Monday, May 18, 2015

Moneyball Roots on 35th Street


 Yesterday, the White Sox swept the A’s in Oakland for the first time since 1997, or as I told my 23-year old daughter, “when you were six.”  Whatever they’re calling the Oakland Coliseum these days (it now has a dot in its name), the place has been a house of horrors for the Sox.

Last year, the A’s were buyers at the July 31 trade deadline, acquiring pitchers Jon Lester and Jeff Samardzija.  Then, after losing the gimmicky wildcard playoff game to the Royals, they went into classic Billy Beane mode, as the Oakland GM traded away four regulars and Samardzija for prospects.  The results?  The A’s are an embarrassing 13-26, worst in baseball.  (But, yes, I’d still like to get back Josh Phegley and Marcus Semien, even if he does now have 13 errors at short.)

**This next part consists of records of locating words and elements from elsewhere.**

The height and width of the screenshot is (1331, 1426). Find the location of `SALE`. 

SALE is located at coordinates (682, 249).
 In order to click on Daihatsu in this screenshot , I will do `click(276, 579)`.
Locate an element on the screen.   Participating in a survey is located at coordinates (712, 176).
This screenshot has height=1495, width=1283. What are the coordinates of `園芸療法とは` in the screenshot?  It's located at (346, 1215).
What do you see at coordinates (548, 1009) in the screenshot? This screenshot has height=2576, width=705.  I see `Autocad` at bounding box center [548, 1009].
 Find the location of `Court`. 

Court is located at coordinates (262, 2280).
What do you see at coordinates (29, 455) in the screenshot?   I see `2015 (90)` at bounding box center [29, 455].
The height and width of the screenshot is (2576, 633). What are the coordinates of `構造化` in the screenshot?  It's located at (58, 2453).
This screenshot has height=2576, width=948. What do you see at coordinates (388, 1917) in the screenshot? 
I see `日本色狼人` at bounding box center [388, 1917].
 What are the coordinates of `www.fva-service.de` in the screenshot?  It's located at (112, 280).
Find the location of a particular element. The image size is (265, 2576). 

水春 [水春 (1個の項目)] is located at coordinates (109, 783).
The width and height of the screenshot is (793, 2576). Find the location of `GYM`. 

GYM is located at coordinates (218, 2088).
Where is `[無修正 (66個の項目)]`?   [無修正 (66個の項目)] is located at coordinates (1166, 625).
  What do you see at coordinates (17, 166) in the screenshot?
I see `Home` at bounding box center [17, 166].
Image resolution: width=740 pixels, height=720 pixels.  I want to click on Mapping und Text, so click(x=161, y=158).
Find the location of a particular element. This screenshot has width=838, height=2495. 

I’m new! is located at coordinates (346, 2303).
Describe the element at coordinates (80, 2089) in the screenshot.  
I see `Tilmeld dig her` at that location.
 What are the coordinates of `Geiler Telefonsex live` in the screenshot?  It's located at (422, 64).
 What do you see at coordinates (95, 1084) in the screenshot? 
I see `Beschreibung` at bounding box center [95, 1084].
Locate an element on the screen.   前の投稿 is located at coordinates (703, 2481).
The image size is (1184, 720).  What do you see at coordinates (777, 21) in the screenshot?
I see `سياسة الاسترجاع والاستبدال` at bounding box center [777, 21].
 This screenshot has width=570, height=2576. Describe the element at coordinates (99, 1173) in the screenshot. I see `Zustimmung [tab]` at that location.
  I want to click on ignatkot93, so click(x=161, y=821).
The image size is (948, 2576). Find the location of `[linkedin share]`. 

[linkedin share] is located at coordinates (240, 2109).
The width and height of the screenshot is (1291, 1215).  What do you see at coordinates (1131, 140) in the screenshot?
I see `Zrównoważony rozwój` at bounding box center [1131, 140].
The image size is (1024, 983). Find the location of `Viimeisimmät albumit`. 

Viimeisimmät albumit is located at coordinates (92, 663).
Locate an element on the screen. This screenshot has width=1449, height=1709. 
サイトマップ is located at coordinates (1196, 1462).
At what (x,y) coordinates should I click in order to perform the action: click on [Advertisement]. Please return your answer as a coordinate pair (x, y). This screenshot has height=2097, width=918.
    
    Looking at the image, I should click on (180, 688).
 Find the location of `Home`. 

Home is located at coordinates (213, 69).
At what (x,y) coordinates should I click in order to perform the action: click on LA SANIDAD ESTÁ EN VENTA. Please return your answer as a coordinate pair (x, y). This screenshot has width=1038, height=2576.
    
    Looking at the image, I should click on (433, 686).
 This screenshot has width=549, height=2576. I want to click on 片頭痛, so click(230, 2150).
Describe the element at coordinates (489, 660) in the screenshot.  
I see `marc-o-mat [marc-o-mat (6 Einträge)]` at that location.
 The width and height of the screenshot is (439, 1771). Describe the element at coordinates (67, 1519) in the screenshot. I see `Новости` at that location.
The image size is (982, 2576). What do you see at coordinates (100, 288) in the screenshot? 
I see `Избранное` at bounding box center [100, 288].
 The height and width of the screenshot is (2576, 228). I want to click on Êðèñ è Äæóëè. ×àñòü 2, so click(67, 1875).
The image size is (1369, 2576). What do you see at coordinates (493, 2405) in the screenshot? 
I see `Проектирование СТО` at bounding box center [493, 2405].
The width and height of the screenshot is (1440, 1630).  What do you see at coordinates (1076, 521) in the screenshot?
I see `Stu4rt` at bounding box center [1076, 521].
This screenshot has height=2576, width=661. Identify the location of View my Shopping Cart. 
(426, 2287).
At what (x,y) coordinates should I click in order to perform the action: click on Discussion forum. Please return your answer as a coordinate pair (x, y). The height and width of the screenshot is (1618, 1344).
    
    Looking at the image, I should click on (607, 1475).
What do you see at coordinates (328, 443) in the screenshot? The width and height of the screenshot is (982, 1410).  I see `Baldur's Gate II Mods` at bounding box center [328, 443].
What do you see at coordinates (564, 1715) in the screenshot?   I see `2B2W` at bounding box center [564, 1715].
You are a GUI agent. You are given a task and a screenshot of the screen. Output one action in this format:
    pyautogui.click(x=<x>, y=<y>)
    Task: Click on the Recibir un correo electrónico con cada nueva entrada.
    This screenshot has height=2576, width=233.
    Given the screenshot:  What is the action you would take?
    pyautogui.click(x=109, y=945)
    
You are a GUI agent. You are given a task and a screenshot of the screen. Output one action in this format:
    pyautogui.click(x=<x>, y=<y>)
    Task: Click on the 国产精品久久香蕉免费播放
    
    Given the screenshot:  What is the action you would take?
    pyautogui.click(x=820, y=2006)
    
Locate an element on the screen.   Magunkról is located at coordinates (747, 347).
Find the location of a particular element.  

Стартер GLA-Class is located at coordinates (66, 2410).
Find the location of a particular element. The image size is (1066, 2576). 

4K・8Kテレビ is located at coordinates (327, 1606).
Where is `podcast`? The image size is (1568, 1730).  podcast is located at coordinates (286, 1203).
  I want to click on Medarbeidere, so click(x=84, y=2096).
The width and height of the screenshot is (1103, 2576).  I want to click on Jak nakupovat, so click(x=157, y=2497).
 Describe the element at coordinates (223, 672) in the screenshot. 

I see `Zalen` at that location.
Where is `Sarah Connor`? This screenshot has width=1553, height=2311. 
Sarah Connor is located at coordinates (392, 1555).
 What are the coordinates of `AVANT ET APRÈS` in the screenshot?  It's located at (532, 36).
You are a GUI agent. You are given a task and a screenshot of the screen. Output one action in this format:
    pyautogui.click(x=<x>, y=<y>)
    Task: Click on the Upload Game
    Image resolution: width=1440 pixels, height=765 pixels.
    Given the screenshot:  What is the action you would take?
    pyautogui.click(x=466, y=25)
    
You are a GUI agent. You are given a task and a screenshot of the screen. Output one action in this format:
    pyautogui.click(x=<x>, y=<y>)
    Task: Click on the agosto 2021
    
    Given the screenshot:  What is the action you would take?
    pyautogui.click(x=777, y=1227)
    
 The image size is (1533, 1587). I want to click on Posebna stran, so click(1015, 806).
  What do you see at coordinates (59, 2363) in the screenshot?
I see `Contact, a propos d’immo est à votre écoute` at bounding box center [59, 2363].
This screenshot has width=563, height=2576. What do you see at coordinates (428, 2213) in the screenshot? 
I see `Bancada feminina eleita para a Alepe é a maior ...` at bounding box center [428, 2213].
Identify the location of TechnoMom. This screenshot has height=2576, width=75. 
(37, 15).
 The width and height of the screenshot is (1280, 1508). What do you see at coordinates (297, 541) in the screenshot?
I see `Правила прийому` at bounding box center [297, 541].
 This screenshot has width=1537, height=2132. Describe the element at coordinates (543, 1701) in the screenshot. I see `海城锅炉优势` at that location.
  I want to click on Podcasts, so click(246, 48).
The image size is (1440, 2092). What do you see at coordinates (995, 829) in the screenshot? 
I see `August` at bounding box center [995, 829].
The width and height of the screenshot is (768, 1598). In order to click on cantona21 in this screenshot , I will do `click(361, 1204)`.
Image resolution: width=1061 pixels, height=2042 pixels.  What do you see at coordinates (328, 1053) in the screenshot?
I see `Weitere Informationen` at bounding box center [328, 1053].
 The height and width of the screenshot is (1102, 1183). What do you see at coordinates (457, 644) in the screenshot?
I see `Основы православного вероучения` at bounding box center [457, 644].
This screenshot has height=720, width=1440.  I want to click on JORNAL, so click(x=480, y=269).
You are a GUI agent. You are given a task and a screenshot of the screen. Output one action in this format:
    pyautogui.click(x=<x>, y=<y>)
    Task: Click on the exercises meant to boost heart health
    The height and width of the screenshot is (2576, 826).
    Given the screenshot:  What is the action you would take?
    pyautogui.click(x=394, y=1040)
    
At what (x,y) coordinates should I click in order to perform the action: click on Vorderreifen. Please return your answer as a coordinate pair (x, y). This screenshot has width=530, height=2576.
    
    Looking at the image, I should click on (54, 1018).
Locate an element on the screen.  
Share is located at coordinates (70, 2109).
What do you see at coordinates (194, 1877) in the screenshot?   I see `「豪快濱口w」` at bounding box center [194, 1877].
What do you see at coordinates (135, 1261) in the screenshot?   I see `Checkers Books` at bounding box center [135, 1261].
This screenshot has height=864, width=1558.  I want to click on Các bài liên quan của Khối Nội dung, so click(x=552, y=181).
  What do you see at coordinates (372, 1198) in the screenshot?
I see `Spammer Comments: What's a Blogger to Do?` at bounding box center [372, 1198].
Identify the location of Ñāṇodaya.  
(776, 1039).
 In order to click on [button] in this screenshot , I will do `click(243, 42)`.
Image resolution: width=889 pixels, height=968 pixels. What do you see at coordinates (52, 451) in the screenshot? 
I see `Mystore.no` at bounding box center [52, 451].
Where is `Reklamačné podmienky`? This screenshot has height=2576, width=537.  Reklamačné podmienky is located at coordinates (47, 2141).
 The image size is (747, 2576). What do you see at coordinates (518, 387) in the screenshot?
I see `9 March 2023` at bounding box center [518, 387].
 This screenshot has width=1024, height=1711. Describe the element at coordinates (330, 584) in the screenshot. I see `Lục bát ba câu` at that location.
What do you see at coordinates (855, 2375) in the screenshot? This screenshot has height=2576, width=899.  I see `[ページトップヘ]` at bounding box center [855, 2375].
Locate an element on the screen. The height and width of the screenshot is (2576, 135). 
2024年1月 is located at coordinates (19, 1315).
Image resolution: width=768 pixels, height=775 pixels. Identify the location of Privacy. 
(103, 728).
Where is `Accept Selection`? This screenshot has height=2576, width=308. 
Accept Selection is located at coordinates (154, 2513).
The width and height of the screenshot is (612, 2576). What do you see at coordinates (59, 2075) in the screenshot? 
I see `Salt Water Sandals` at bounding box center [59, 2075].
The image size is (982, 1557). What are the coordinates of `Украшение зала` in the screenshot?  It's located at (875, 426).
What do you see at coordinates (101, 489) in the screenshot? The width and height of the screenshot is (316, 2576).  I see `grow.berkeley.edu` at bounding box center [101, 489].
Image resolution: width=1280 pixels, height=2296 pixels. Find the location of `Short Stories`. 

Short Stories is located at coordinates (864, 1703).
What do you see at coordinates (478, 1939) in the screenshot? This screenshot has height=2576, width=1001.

Beane’s Moneyball strategy of drafting smart and trading players away before they become free agents has never won him a pennant, let alone a World Series.  More than anything, it reminds me of Bill Veeck’s “rent a player” scheme from the 1970s.  Faced with the impending loss of Rich Gossage and Terry Forster to free agency, Veeck traded them to the Pirates for outfielder Richie Zisk, who had a career year for the Sox in 1977 with 30 home runs and 101 rbi’s, only Zisk also took the free agent’s walk.  For added measure, Veeck traded shortstop Bucky Dent (all together now, Red Sox fans, rhymes with…) to the Yankees for outfielder Oscar Gamble, who bettered Zisk by one homer and followed him out the door at the end of the ’77 season.  The next year, Veeck shipped Brian Downing off to the Angels in exchange for Bobby Bonds.  This time there were no home runs—OK, 2—to delight the man who invented the exploding scoreboard.  Veeck got rid of Bonds before the season was even halfway over.

The moral of the story is you can trade like Bill Veeck or trade like Billy Beane, but trades alone won’t buy you championships or just drafting the right players.  As the song says, no money no funnee.  In this day and age, shoestrings are for shoes, not baseball team budgets.